_GIVEN TASK_:
Please reproduce the listing below word for word, leaving out the pictures.
=======
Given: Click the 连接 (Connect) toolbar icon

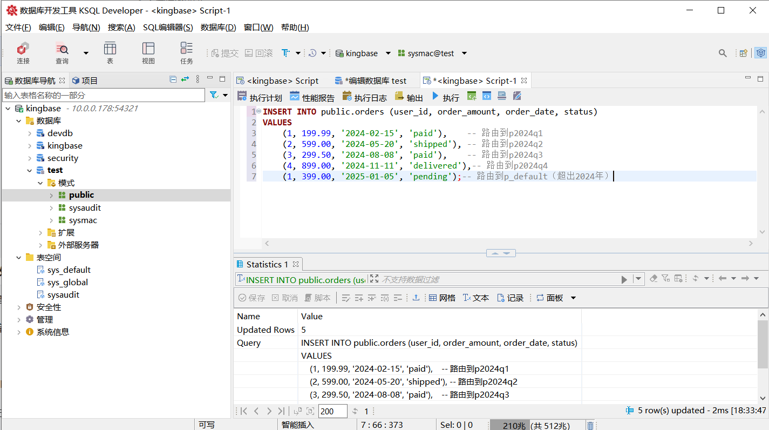Looking at the screenshot, I should point(23,53).
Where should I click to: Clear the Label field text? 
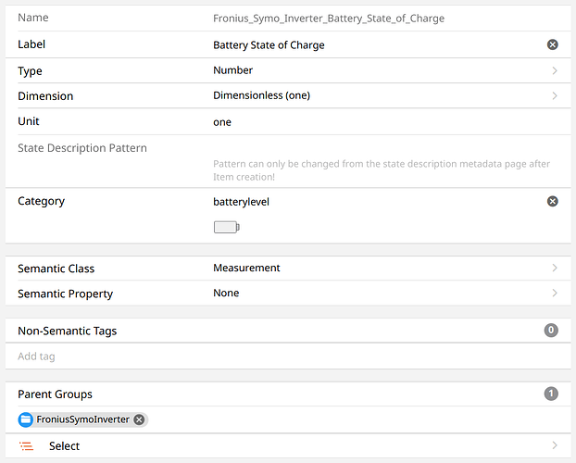pyautogui.click(x=553, y=44)

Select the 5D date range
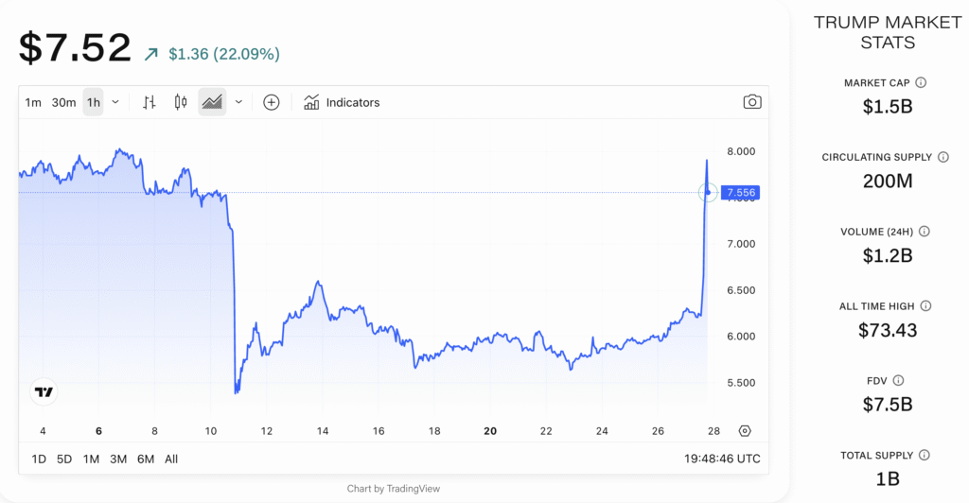click(x=64, y=459)
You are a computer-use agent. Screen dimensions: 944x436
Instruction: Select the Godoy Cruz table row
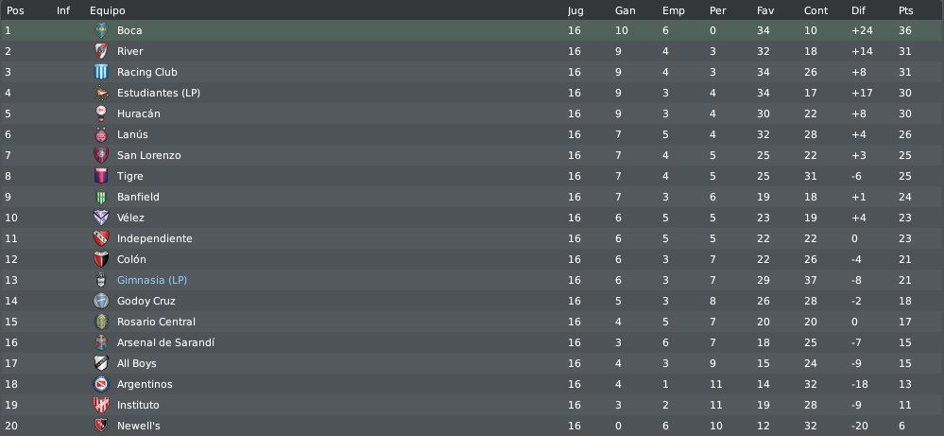click(472, 301)
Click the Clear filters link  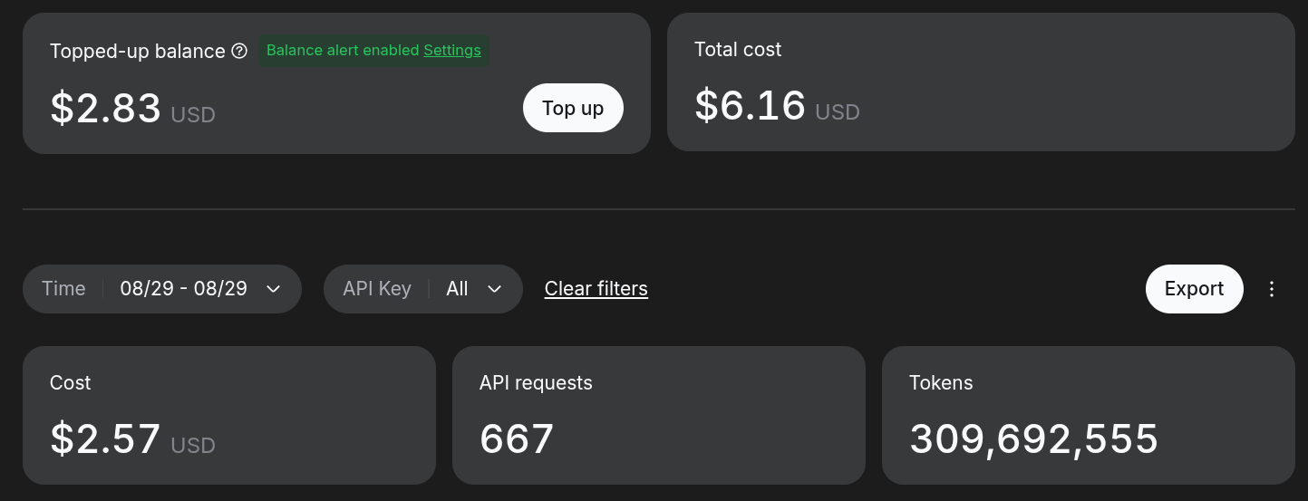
=======
_CORRECT OUTPUT_:
Given: Click the 连接 (Connect) toolbar icon

Looking at the screenshot, I should point(23,53).
Where should I click to: Clear the Label field text? 
pyautogui.click(x=553, y=44)

Select the 5D date range
click(x=64, y=459)
You are a computer-use agent. Screen dimensions: 944x436
Instruction: Select the Godoy Cruz table row
click(472, 301)
Click the Clear filters link  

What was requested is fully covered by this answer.